Possible string duality example?

Question

One can consider the Calabi-Yau threefold K3$\times E$ where the Donaldson-Thomas theory is conjectured to be the (inverse of) the Igusa cusp form $\chi_{10}(q,y,p)$.  The variables $q,y,p$ aren't conventional, I just want to emphasize that it is a three-variable automorphic form.  So we have

$$Z^{\text{DT}}_{K3\times E} = \frac{1}{\chi_{10}(q,y,p)}.$$

I've been working with a compact, smooth Calabi-Yau threefold $X$ who has three Kahler classes $d_{1}, d_{2}, d_{3}$.  One can compute an equality of the form

$$\frac{1}{2} \log\bigg( \frac{1}{\chi_{10}(q,y,p)}\bigg) = F^{\text{GW}, 1}_{X}(d_{1}, d_{2}, d_{3})$$

where $F^{\text{GW}, 1}_{X}$ is actually the genus one Gromov-Witten potential.  There is a non-trivial change of variables between the three parameters on each side.

• Supplied information:

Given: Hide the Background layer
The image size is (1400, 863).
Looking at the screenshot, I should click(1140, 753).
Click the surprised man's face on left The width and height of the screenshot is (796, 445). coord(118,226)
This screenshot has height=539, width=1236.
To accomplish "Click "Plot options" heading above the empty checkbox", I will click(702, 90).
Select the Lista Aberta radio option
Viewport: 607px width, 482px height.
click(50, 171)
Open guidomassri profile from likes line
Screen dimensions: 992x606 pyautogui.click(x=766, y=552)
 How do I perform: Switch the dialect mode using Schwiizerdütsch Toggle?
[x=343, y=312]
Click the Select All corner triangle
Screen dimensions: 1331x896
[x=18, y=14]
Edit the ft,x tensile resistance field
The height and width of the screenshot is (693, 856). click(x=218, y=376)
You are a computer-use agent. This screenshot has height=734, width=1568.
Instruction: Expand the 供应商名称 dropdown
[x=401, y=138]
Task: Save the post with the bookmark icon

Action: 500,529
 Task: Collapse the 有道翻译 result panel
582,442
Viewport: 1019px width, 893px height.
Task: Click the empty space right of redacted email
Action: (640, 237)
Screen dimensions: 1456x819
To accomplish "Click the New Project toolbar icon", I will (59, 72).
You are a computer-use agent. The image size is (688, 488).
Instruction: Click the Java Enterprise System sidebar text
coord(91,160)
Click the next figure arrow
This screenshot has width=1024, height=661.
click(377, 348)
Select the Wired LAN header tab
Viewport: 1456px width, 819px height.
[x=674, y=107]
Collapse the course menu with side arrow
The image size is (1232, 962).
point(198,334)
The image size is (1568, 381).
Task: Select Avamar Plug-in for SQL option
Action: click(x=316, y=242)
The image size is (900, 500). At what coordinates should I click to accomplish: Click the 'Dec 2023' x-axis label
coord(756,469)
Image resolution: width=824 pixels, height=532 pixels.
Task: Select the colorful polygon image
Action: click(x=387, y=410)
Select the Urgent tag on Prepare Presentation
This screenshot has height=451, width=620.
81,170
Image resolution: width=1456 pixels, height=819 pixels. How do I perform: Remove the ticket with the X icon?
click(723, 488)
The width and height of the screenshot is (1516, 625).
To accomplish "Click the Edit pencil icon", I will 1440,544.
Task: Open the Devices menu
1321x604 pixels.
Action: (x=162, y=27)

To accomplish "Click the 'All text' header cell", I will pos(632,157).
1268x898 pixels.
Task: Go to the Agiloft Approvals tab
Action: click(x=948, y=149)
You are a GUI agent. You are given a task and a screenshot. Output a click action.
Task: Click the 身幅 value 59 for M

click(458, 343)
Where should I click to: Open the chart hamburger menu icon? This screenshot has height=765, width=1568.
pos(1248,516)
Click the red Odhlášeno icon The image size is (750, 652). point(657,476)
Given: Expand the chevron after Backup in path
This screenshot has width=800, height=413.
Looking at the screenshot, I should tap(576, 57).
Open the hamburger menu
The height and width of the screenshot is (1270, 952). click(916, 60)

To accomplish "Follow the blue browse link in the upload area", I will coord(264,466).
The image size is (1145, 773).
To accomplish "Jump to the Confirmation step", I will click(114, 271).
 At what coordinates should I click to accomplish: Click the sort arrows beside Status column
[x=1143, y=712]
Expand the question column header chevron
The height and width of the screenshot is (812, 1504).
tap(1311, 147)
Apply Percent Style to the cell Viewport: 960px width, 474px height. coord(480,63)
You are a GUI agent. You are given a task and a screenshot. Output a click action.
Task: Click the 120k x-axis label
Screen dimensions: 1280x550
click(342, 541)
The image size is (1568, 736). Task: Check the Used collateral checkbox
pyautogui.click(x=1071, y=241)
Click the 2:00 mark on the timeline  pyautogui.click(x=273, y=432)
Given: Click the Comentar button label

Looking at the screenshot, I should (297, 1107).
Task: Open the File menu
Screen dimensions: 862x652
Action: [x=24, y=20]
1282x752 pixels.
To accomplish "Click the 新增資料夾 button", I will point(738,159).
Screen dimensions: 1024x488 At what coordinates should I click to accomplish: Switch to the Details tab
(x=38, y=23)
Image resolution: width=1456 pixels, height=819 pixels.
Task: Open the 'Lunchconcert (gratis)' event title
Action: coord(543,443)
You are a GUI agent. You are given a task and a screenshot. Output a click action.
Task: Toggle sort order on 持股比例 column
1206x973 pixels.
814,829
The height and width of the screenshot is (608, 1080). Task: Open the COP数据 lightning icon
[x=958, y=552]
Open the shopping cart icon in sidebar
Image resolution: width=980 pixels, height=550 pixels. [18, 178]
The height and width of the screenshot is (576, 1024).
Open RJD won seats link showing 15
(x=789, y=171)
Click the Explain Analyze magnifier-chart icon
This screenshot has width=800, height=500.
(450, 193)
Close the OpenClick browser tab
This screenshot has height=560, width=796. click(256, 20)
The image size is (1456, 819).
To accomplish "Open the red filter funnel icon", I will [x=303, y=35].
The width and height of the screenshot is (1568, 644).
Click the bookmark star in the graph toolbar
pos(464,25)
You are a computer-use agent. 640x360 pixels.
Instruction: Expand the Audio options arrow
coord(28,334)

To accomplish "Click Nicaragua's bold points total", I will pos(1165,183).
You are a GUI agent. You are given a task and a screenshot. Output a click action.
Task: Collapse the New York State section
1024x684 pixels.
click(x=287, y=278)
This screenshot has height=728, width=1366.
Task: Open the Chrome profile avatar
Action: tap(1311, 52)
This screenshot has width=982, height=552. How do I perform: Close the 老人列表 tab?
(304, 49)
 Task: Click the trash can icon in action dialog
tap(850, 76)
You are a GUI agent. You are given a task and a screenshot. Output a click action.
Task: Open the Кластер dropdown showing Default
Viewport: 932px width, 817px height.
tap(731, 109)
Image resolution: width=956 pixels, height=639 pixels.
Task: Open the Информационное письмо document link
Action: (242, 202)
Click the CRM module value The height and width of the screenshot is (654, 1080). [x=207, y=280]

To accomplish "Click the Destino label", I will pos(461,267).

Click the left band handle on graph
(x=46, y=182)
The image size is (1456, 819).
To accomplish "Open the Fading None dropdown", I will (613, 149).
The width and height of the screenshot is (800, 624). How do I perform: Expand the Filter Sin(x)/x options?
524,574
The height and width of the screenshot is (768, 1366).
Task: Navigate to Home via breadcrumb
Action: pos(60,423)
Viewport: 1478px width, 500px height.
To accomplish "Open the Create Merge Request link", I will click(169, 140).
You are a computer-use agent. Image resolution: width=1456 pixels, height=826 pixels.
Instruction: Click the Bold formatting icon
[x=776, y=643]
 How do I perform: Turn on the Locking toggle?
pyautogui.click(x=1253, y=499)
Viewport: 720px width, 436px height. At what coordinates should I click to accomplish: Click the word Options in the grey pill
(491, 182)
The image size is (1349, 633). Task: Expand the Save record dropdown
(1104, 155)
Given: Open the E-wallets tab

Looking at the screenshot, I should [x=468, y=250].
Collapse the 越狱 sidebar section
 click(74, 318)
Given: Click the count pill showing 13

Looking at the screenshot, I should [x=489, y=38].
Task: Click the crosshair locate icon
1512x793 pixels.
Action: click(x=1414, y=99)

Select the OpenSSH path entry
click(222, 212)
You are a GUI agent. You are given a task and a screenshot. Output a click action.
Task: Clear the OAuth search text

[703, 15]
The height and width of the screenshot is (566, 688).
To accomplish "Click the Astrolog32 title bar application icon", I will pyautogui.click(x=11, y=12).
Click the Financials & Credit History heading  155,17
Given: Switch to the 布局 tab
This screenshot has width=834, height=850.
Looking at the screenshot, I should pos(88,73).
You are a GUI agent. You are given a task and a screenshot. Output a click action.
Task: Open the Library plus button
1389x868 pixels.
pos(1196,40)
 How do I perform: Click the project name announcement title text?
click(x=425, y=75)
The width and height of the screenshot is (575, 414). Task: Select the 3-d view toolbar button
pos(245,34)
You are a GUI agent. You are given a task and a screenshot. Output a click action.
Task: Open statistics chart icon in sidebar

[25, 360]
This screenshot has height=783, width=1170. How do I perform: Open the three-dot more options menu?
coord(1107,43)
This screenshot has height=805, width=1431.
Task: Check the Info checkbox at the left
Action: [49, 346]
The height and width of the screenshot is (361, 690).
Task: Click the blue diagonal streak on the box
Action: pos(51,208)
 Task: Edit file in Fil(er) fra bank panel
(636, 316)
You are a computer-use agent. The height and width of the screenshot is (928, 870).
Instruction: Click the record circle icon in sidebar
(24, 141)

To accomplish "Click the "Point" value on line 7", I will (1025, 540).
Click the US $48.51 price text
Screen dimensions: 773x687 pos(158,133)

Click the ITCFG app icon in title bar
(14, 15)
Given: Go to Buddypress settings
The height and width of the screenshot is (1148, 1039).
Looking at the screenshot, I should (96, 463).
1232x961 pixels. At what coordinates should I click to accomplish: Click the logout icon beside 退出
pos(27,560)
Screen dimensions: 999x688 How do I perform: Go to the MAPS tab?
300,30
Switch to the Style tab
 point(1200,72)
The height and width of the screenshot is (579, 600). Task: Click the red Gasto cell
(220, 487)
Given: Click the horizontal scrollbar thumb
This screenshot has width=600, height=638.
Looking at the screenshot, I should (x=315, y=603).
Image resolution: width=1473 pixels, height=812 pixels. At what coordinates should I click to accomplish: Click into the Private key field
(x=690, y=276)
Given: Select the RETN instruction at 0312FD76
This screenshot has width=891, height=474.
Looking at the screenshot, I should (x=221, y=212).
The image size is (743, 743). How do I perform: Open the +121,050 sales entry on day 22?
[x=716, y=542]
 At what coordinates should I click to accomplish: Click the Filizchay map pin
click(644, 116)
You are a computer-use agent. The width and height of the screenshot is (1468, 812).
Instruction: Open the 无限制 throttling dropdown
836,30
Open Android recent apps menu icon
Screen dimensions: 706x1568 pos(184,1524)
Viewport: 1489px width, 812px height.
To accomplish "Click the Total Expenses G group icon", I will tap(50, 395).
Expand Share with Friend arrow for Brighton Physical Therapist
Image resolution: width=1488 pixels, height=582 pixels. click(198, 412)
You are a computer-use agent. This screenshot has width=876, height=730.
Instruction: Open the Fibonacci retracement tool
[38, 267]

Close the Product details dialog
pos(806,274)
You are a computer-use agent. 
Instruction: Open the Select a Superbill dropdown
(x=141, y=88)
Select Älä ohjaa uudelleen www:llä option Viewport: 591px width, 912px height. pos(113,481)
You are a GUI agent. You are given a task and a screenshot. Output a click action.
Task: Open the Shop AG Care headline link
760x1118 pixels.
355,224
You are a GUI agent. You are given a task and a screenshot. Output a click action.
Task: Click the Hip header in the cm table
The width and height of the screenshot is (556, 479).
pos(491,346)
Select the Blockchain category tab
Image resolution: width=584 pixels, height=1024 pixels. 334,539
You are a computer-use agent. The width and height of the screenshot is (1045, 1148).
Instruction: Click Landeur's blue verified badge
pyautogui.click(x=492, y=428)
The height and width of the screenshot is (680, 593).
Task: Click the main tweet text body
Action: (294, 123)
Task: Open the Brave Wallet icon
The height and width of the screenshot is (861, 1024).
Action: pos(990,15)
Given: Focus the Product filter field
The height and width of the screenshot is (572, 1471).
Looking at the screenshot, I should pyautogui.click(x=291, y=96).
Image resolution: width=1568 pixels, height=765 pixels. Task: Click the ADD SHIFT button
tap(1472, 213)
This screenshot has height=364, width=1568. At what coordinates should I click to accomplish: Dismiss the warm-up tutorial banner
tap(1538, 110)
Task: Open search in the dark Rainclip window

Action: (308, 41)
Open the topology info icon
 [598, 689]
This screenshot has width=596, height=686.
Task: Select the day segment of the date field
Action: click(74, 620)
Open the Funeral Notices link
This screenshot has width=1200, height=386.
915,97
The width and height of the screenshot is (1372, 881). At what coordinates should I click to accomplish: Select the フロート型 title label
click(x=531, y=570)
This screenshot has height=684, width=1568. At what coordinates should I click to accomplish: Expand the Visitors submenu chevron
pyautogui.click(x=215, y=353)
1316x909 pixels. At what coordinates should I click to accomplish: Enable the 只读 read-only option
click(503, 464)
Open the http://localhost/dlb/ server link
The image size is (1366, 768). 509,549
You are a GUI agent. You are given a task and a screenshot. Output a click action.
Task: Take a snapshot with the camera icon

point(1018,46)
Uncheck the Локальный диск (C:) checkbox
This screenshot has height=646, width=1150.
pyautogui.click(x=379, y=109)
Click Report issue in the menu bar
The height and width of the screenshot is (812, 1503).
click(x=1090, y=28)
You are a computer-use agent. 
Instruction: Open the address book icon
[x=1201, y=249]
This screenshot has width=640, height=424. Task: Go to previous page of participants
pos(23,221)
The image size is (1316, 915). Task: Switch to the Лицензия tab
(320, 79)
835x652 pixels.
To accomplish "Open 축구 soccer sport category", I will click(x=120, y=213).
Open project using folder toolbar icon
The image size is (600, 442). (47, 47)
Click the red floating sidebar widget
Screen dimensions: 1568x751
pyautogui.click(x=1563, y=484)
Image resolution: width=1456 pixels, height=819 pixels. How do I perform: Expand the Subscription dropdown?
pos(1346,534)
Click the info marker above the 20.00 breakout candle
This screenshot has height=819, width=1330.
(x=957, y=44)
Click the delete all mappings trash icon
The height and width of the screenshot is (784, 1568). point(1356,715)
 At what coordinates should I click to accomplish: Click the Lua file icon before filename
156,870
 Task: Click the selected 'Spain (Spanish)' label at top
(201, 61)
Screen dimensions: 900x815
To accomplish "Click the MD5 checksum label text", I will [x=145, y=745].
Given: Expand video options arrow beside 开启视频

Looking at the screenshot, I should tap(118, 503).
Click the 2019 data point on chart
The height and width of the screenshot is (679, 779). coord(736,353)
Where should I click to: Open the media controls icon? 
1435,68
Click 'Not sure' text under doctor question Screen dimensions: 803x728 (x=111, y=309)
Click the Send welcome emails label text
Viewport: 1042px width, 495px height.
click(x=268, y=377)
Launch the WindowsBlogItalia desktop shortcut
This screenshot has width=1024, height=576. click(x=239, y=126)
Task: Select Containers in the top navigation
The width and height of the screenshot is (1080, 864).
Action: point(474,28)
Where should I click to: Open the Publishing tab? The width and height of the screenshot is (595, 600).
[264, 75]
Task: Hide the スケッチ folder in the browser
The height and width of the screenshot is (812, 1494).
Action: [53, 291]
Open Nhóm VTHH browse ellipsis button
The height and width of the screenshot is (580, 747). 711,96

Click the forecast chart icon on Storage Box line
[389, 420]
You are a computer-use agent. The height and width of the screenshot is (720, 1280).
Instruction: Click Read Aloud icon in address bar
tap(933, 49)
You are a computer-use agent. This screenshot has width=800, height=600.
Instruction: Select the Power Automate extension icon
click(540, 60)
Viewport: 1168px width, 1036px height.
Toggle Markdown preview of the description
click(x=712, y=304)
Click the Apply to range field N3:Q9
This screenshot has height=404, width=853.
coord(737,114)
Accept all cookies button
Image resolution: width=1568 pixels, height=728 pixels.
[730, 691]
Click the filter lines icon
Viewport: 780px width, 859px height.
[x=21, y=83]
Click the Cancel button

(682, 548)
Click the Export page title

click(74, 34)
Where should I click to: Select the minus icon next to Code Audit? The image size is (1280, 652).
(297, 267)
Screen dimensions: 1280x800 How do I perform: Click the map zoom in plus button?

• Exercise instructions:
A) Transcribe the part of the Calabi-Yau question that opens with the words containing "One can consider" and closes with "on each side.".
B) Finish out the next part of the Calabi-Yau question, picking up after its last sentence.

• Task-by-task outputs:
A)
One can consider the Calabi-Yau threefold K3$\times E$ where the Donaldson-Thomas theory is conjectured to be the (inverse of) the Igusa cusp form $\chi_{10}(q,y,p)$.  The variables $q,y,p$ aren't conventional, I just want to emphasize that it is a three-variable automorphic form.  So we have

$$Z^{\text{DT}}_{K3\times E} = \frac{1}{\chi_{10}(q,y,p)}.$$

I've been working with a compact, smooth Calabi-Yau threefold $X$ who has three Kahler classes $d_{1}, d_{2}, d_{3}$.  One can compute an equality of the form

$$\frac{1}{2} \log\bigg( \frac{1}{\chi_{10}(q,y,p)}\bigg) = F^{\text{GW}, 1}_{X}(d_{1}, d_{2}, d_{3})$$

where $F^{\text{GW}, 1}_{X}$ is actually the genus one Gromov-Witten potential.  There is a non-trivial change of variables between the three parameters on each side.

B)
Now, this could be an accidental thing.  However, I know string theorists use duality to convert a "hard" problem into an "easy" one.  Well the lefthand side of the above equation is a hard computation; it's the full partition function on K3$\times E$.  The righthand side though is simply a "one-loop perturbative computation" in Gromov-Witten theory, as a physicist might say.  This is (relatively) easy.  

So my question is: is there possibly a string duality lurking here?  If so, are there any more details which jump to anyone's mind?  I'm a little hesitant, because I know GW and DT theories rightly belong in topological string theory and the web of dualities seems to correspond to the full, physical string theories.  But it looks very, very suggestive to me.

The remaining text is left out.